Recorded data –
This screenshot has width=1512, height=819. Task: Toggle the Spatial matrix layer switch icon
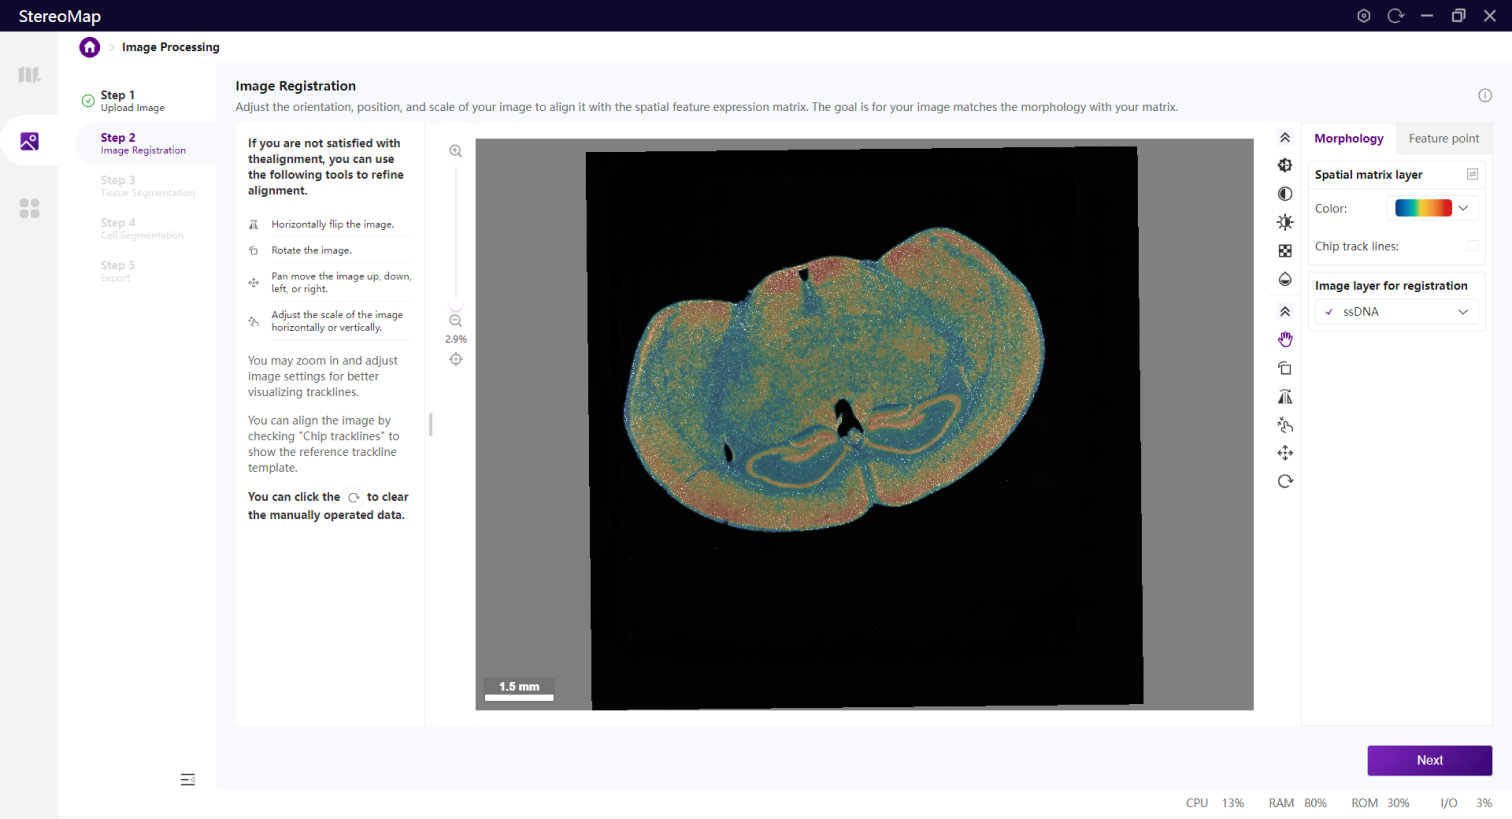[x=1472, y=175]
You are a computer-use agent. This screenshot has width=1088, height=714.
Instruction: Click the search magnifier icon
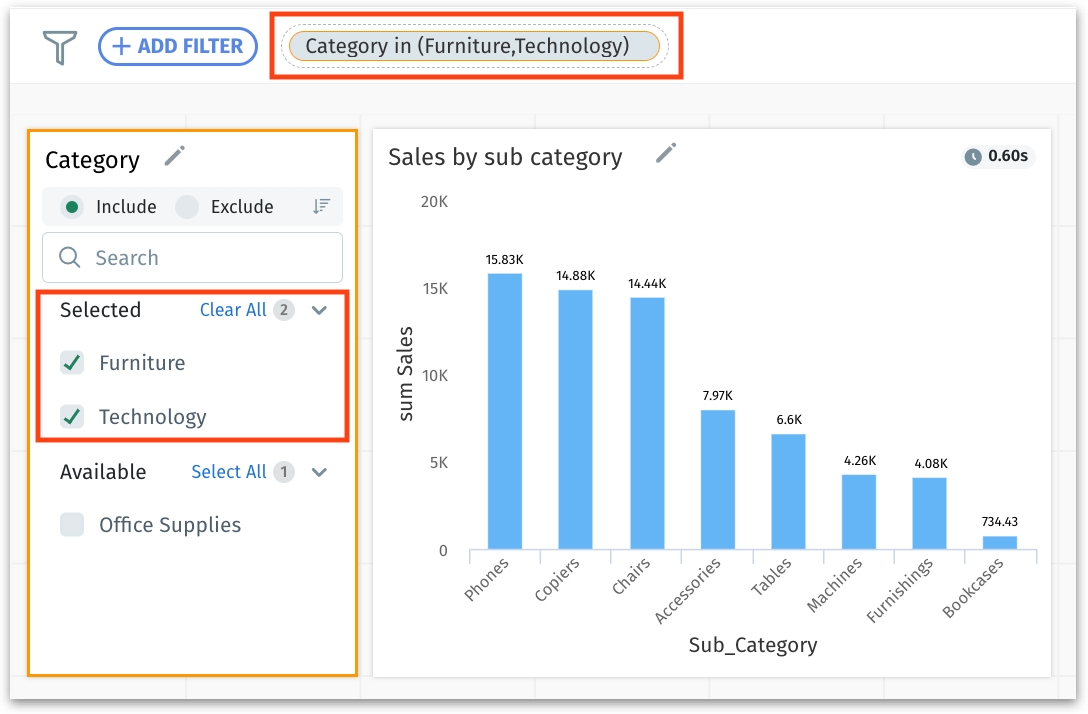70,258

Work request –
Copy the final stretch of the entries exactly: the line containing "You are a computer-use" and every line after it through the last. Include no pictures and nothing more.

Response to the task –
You are a computer-use agent. This screenshot has width=1088, height=714.
Instruction: Click the search magnifier icon
70,258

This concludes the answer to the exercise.